Mary Ann Conrad and her husband, Dan, Albuquerque, New Mexico, drove the support vehicle for the Center for Sustainable Climate Solutions’ cross-country bike ride, summer of 2021. Janelle and Omar Landis-Kheshgi are supporters of Mennonite Creation Care Network.
I took a few days off from the Center for Sustainable Climate Solutions bicycle ride to visit my friends Janelle and Omar Landis-Kheshgi in the northern Chicago suburb of Glenview, Illinois where they have created a “homegrown national park” in the vein of Douglas Tallamy’s movement.
On a quiet, sidewalk-lined street, their quarter-acre property on Parkview Road is truly an oasis of natural beauty where birds and butterflies thrive alongside fruits and vegetables. This habitat corridor attracts both wildlife and passing neighbors who may pick up free gifts of surplus squash and tomatoes.
“We have several spots where you can just sit, watch, listen, and lower your blood pressure,” says Janelle.
Members of an ecosystem
As we sit on the screened-in porch eating soup made from fresh garden vegetables, a house wren warbles liquidly from the tree outside. We had just toured the outdoor landscape together where Janelle and Omar’s relationship to their natural world is evident and inspiring. Even they, with their intimate relationship to each living plant and its carefully placed label, find surprises and welcome them with childlike joy.
I wander with camera in hand past tall milkweed and elderberry and am transported to my childhood spaces in Eastern Pennsylvania where Janelle and I grew up. So much has changed in American landscaping since our parents’ farms of the 50’s dissolved into suburbia. Omar laments the local garden club’s dependency on garden center plants rather than native species.
“A person doesn’t want to be a plant collector, but a natural member of an eco-system,” he says.
Janelle gently upturns the thin leaf of a whorled milkweed to show me a monarch egg. We move over to the prairie milkweed to see the larvae which she determines to be a second instar after consulting her guide. Janelle is registered with The Chicago Field Museum Monarch Monitoring Project where she reports on her monarch larva regularly. This year, the count is down. An adult flits above the 8 species of milkweed planted on this oasis and feeds on the tall Joe Pye weed that almost hides the neighbor’s house.
Feasting from a silver bowl
Although the strawberries are over, I feast on raspberries, blueberries and the last apricot of the season. Apples, pears, and peaches hang heavy and green on the branches of fruit trees around whose feet wildflower seeds sprout. Tomato plants line the south side of the house in tall wire cages. The back garden sports rows of beans, squash, cucumbers, and more—my mother’s, Janelle’s mother’s gardens in less space than I’d have dreamed possible. Across a generation, I smell pure love of the land and love that moves out to share abundance.

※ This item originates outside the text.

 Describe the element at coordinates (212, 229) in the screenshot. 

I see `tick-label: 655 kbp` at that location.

As I write, Janelle arrives with a steel bowl loaded with the first cucumber, string beans, sugar peas and summer and patty pan squash. Our lunch salad will be incredibly blessed.
I hear Janelle talking by phone with her 100-year-old mother back in Pennsylvania. She is describing the wealth in her silver bowl, and together, they are celebrating the amazing bounty. I think about this place, this small plot of land–Omar’s parents’ home that he has loved for many years and now nurtures so tenderly. If you get him started, this quiet man will talk on and on–“ranting” as he calls it–about his concerns for our natural world and our relationships in it.

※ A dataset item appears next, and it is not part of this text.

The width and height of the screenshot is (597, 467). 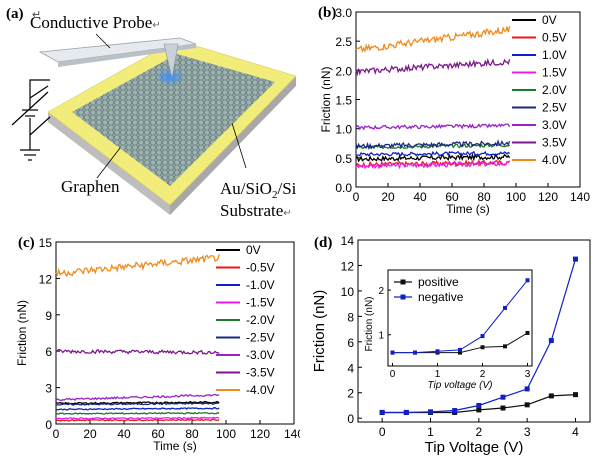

Not just respite but where we need to be
This small, unassuming place is an appropriate stop along my climate ride journey. These ordinary people who have raised their family, celebrate grandchildren, and now focus their energy on their garden and the names of each precious plant are the ones who can speak to us about climate change and the changes we need to make to address it. I thought I was coming for respite from heat and campsites awash in the noise of highways, RVs, and street lights. I thought I was leaving the climate ride, only to find that I am where we are slowly learning we need to be, focused less on covering miles and more on savoring place.
Here I have indeed found a homegrown park, a space where humans, plants, birds, and insects share an Eden I would not have imagined possible. If we are to take seriously Janelle and Omar’s challenge to live as one in our little ecosystems, there would be fewer jets required to fly us around the world in search of landmark selfies. We would retrain our ears to hear the white-throated sparrow’s song, our eyes to recognize the little black feelers on the monarch caterpillar’s head. I had to look twice to really see the fragile monarch-to-be, and then the tiny black lines of the larvae’s body jumped into focus.
Our future and the future of the butterfly are connected. As I watch Janelle and Omar in their habitat, I think of Adam and Eve naming things, giving them labels and space to grow. I remember our parents and grandparents staying close to home and close to the land as they nurtured us. Somewhere along the way, we lost more than we realize in claiming wealth that is not wealth, in assuming we can go anywhere, know all, and own what was never meant to be owned–this garden, our earth.